The situation has deteriorated further since Andry Rajoelina’s ousting of President Marc Ravalomanana in 2009. During two years of political deadlock, the police and the courts have virtually stopped functioning in some provinces due to lack of funding. The country is served by just 35 courts which are difficult for people in rural areas to reach. With illiteracy rates as high as 80 percent among rural women, even those who can make it to a court have difficulty understand the proceedings.

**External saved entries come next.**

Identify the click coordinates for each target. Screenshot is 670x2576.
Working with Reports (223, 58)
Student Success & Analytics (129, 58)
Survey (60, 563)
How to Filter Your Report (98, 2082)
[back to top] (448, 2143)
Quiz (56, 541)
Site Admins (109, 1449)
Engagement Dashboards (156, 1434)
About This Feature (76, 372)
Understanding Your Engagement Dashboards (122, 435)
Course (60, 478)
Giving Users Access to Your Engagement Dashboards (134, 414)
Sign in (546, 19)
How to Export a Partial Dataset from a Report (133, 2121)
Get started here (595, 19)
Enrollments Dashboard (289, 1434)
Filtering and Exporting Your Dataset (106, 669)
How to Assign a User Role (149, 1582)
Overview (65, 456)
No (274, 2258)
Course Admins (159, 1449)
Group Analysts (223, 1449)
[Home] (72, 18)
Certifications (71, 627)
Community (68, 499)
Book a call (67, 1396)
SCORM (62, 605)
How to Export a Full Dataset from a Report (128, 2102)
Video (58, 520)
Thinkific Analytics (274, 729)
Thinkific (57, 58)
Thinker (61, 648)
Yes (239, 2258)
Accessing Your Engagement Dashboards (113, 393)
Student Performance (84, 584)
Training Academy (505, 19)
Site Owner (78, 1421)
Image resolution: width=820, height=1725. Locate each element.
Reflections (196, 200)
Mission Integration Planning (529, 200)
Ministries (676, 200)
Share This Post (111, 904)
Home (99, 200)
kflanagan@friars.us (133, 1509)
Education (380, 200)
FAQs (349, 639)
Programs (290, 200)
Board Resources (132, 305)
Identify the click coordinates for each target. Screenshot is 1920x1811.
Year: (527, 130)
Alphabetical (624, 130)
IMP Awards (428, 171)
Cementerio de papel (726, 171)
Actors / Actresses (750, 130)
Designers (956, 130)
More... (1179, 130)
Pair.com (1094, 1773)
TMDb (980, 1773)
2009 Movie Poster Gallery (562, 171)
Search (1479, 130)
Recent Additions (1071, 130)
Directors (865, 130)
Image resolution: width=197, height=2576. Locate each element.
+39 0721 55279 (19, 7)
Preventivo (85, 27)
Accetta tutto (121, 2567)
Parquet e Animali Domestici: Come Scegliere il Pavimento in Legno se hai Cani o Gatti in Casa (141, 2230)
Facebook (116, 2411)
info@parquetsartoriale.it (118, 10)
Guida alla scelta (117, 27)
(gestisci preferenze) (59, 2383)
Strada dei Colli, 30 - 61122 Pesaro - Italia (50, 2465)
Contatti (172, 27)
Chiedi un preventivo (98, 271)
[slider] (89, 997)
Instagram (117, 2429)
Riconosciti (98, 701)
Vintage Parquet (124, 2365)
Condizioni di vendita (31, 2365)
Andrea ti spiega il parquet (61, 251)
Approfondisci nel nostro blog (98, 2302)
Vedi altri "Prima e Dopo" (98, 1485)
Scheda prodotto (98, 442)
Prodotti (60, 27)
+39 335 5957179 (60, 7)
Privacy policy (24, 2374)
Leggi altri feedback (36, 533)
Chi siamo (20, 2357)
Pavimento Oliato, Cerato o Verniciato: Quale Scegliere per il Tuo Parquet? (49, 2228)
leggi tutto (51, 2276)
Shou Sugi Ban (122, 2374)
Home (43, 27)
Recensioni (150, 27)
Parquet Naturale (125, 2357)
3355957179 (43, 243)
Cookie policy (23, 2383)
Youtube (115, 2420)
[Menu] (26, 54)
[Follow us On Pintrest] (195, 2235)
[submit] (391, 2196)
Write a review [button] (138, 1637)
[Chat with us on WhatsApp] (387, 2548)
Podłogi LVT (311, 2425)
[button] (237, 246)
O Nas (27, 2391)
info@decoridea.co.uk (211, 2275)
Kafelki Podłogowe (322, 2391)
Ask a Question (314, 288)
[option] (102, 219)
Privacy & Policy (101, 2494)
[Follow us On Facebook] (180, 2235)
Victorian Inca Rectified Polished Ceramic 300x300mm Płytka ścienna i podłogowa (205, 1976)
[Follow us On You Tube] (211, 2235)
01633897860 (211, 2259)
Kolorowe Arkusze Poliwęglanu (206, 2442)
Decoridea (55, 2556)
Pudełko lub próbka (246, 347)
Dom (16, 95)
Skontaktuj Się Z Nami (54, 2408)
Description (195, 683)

Local chiefs not the answer

Armandine Razanapako, 50, an inhabitant of Mananjary on the south-east coast, is a case in point. After she separated from her husband in 2006, he refused to pay child support for their three children. “I don’t have a job, and I had to pay school fees,” she said.

In Mananjary people usually turn to local chiefs to mediate in disputes, but in Razanapako’s case, they were not very helpful. “These men are good in resolving family quarrels, where everybody attends a meeting and talks. But when it comes to making a husband pay, he will have to take the family of the husband into consideration, so there was no concrete result,” she recalled.

''These institutions have become the road to take for the poor…They contribute to peace in the rural communities and help people to overcome their fear of stepping into an office''

Razanapako and her children tried to survive by walking 11km out of town to cut cloves during the weekends. Razanapako also washed clothes for neighbours and sold charcoal on the street. Finally, the head of her `fokotano’ or neighbourhood advised her to go to Trano Arozo, a legal aid clinic housed in a cramped building next to the central market, where groups of women try to make a living selling vegetables.

“I wasn’t afraid to go there, as I was only asking for the rights of my children,” she said. “I went on 17 June and on 20 June I got money.” Now, when neighbours in similar situations ask her what she did to make her husband pay up, she sends them to Trano Arozo.

Set up by local NGO Fiantso in 2007 with funding from the UN Development Programme, the Netherlands-based Inter-church Organization for Development (ICCO), and the Ministry of Justice, Trano Arozo was southeastern Madagascar’s first legal aid clinic.

In 2008, Fiantso set up two more such clinics in Manakara and Farafangana and in 2010, three more were opened in the south of the country with funding from the European Union. The clinics are under the supervision of the Ministry of Justice, but managed by Fiantso.

Justice within reach

According to Amélie Razafindrahasy of Fiantso, the purpose of the clinics is to ensure that justice is within reach, especially for women. “Victims are often poor, and don’t have the means to travel far to reach authorities. As they are scared, they often prefer to stay silent. The clinics help them on their way,” she said.

Getting fathers to pay child support is one of the main tasks of the Legal Aid Clinic in Mananjary where about 75 percent of clients are women. “The problem is that the men don’t have a lot of money either. We negotiate with them about how much they can pay; once they agree, they both sign,” Ratsimbaharisoa explained. “If he signs, and doesn’t pay up, we’ll send them on to the real court, but this rarely happens.”

The clinic’s legal advisers serve about 50 clients a month and deal with marital problems as well as disputes over land rights and unpaid loans. Staff also do outreach programmes in the local community, organizing meetings at schools and villages and informing people about their legal rights.

“People don’t know their rights, but they change when they get the right information, ” Ratsimbaharisoa said.

“These institutions have become the road to take for the poor…They contribute to peace in the rural communities and help people to overcome their fear of stepping into an office.”